[Iris-Club] Questions on proof rules

[Ralf Jung]

Hi Jeehoon,

> I have several questions on the proof rules in the Iris 2.0 documentation.
> 
> - (Section 5.3) in the rule for deriving timeless(V(a)), I think the
> premise is not sufficient (a is a discrete COFE element).  I think we
> need more information on V to derive the conclusion..  May I ask how do
> you prove the soundness of this rule?

There is indeed a typo here. The premise should read "a is an element of
a discrete CMRA". This is defined, in the beginning of the document, to
be a CMRA where (among other properties) V ignores the step-index. (We
don't have a notion of a "discrete CMRA element". That's mostly because
we had no need for it...)

Good catch!

Notice that there was another slight mismatch here:  Namely, the way we
defined "V" on paper, it can only be passed elements of the CMRA M that
the logic is reasoning about (i.e., the CMRA M which is the domain of
ghost ownership).  However, the validity assertion is not tied to that
CMRA, you can assert validity of an element of any CMRA (at the current
step-index).  I tried to fix this now.

> - (Section 5.3) I think in general P * Q |- P /\ Q holds from the
> model.  If so, the following rules for the always modality seems redundant:
>     + always(P * Q) |- always(P /\ Q)
>     + always(P) * Q |- always(P) /\ Q
>   How do you consider this argument?

Right, I just switched the sides here. ;)
The interesting property is that we have the converse of these laws.

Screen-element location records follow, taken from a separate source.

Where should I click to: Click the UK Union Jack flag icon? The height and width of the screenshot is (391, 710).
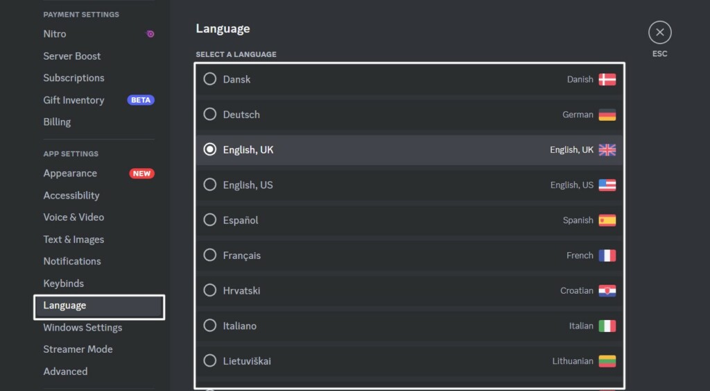[607, 150]
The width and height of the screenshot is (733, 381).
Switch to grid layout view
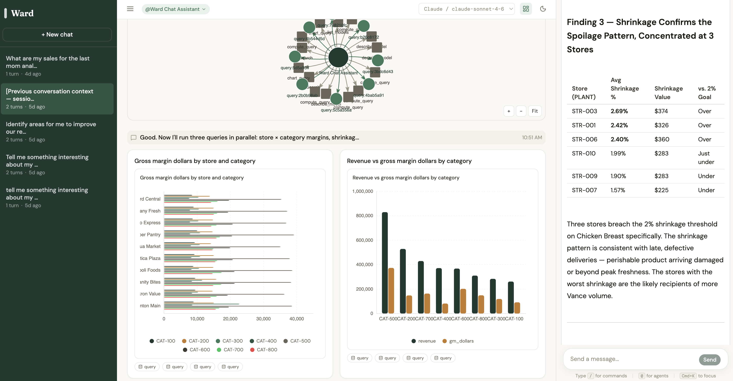(526, 9)
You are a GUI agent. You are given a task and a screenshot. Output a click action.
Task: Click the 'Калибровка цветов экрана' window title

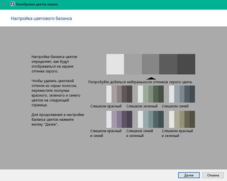(x=37, y=4)
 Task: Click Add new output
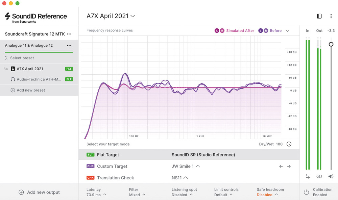[x=39, y=192]
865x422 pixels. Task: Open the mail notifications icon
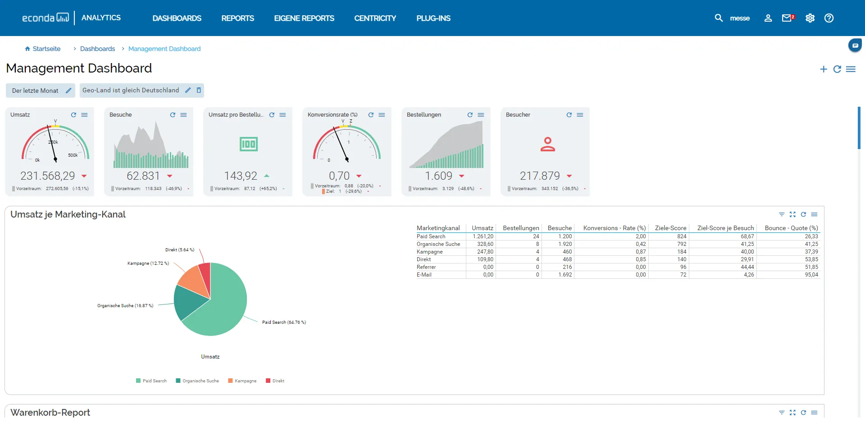tap(787, 18)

> - (Section 7.1) I think there is a typo in the 3rd rule: should it be on
> the universal quantification?

*lol* yeah, true ;)

> - (Section 7.1) I am not sure how to derive the 4th rule from the rules
> in Section 5..

left-to-right:

   always(P * Q)
=> always(P /\ Q)
=> always(P) /\ always(Q)
=> always(P) * always(Q)

Right-to-left:

   always(P) * always(Q)
=> always(P) /\ always(Q)
=> always(P /\ Q)
=> always(P * Q)

I've been using the converses of the rules you mentioned in the previous
section, which is probably why you were confused. I uploaded a fixed
appendix. (I now have a little script for compiling and uploading this,
since I was just doing this manually too often. ;)

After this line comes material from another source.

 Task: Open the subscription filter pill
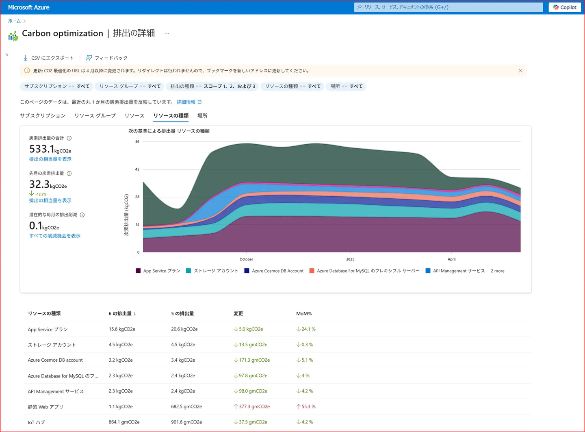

> PS. I want to say thank you all for all the answers you all have
> replied.  I just didn't have a chance to say that because I did not want
> to send too much email :-)

Sure! I am really sorry here for the amount of bugs you are finding,
this is getting embarrassing... my only excuse is that I put together
the entire thing in like two days.  But I should have been more careful.

Kind regards,
Ralf